[pve-devel] 3 numa topology issues
Alexandre DERUMIER
aderumier at odiso.com
Thu Jul 28 08:44:47 CEST 2016
I'm looking at openstack implementation
https://specs.openstack.org/openstack/nova-specs/specs/juno/implemented/virt-driver-numa-placement.html
and it seem that they check if host numa nodes exist too
"hw:numa_nodes=NN - numa of NUMA nodes to expose to the guest.
The most common case will be that the admin only sets ‘hw:numa_nodes’ and then the flavor vCPUs and RAM will be divided equally across the NUMA nodes.
"
This is what we are doing with numa:1. (we use sockets to known how many numa nodes we need)
" So, given an example config:
vcpus=8
mem=4
hw:numa_nodes=2 - numa of NUMA nodes to expose to the guest.

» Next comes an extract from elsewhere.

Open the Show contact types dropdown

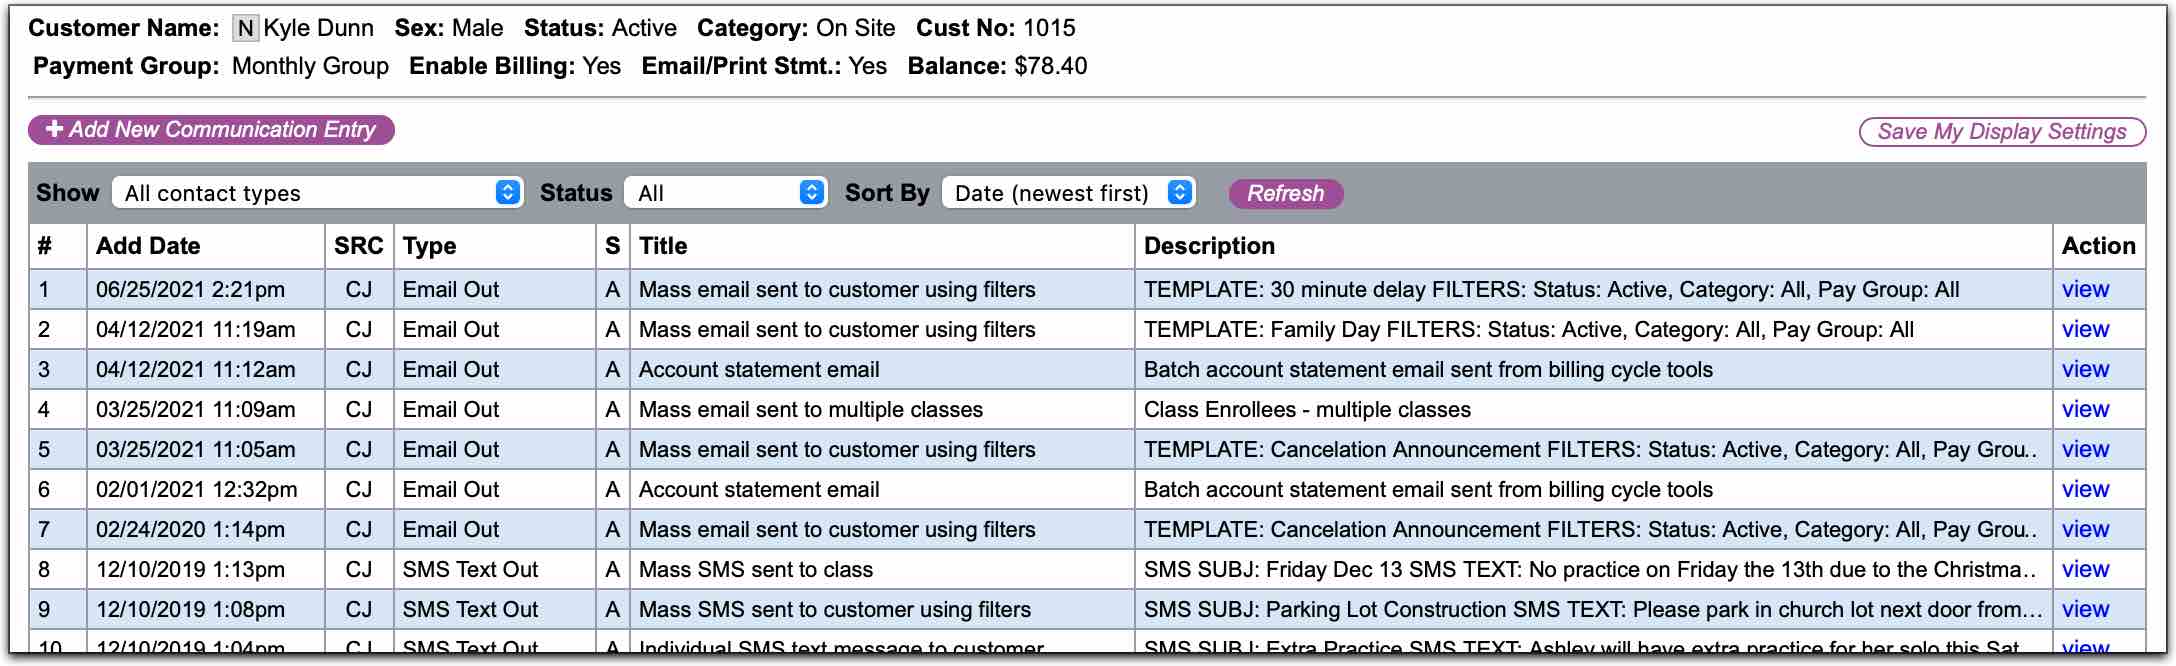point(318,193)
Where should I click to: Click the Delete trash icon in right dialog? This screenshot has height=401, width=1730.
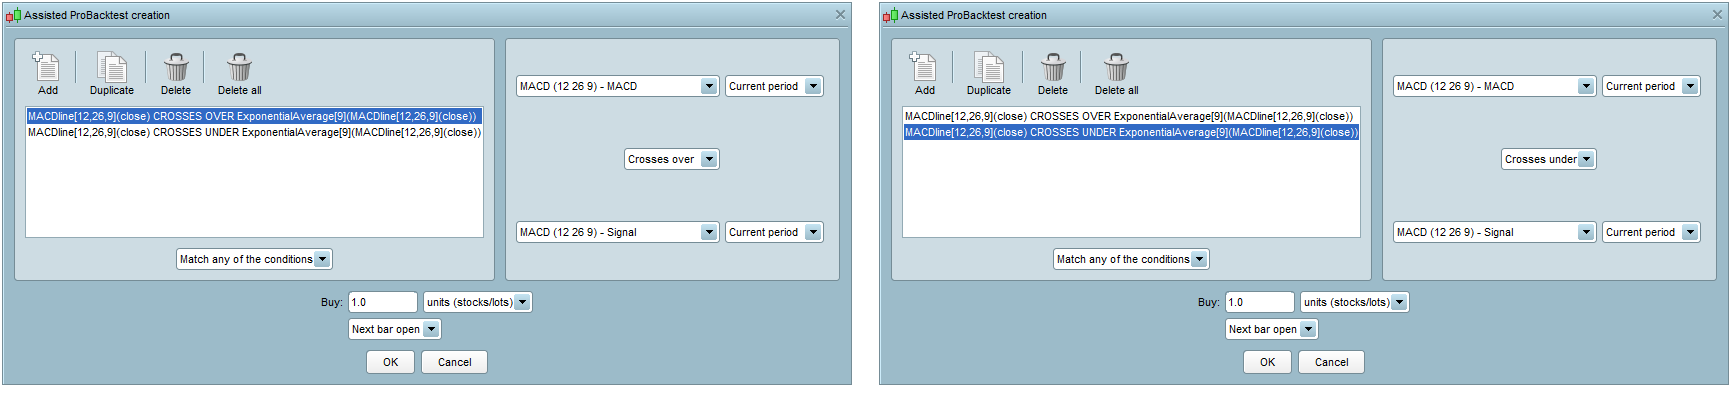pyautogui.click(x=1053, y=68)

hw:numa_cpus.0=0,1,2,3,4,5
hw:numa_cpus.1=6,7
hw:numa_mem.0=3072
hw:numa_mem.1=1024
The scheduler will look for a host with 2 NUMA nodes with the ability to run 6 CPUs + 3 GB of RAM on one node, and 2 CPUS + 1 GB of RAM on another node. If a host has a single NUMA node with capability to run 8 CPUs and 4 GB of RAM it will not be considered a valid match.
"
So, if host don't have enough numa nodes, it's invalid
----- Mail original -----
De: "aderumier" <aderumier at odiso.com>
À: "Wolfgang Bumiller" <w.bumiller at proxmox.com>
Cc: "pve-devel" <pve-devel at pve.proxmox.com>
Envoyé: Mercredi 27 Juillet 2016 11:38:04
Objet: Re: [pve-devel] 3 numa topology issues
>>I believe we can simply remove this line since qemu allows it and just
>>applies its default policy. Alternatively we can keep a counter and
>>apply host-nodes manually, starting over at 0 when we run out of nodes,
>>but that's no better than letting qemu do this.
Well, I don't known how auto numa_balancing is working on host, when for example,
a guest define 2 numa nodes and host have only 1 numa node.
I'll have more time next week to do a lot of tests
----- Mail original -----
De: "Wolfgang Bumiller" <w.bumiller at proxmox.com>
À: "aderumier" <aderumier at odiso.com>
Cc: "pve-devel" <pve-devel at pve.proxmox.com>
Envoyé: Mercredi 27 Juillet 2016 09:16:07
Objet: Re: 3 numa topology issues
> On July 26, 2016 at 2:18 PM Alexandre DERUMIER <aderumier at odiso.com> wrote:
>
>
> > >>Issue #1: The above code currently does not honor our 'hostnodes' option
> > >>and breaks when trying to use them together.
>
> Also I need to check how to allocated hugepage, when hostnodes is defined with range like : "hostnodes:0-1".
>
>
>
>
>
> >>Useless, yes, which is why I'm wondering whether this should be
> >>supported/warned about/error...
>
> I think we could force to define "hostnodes".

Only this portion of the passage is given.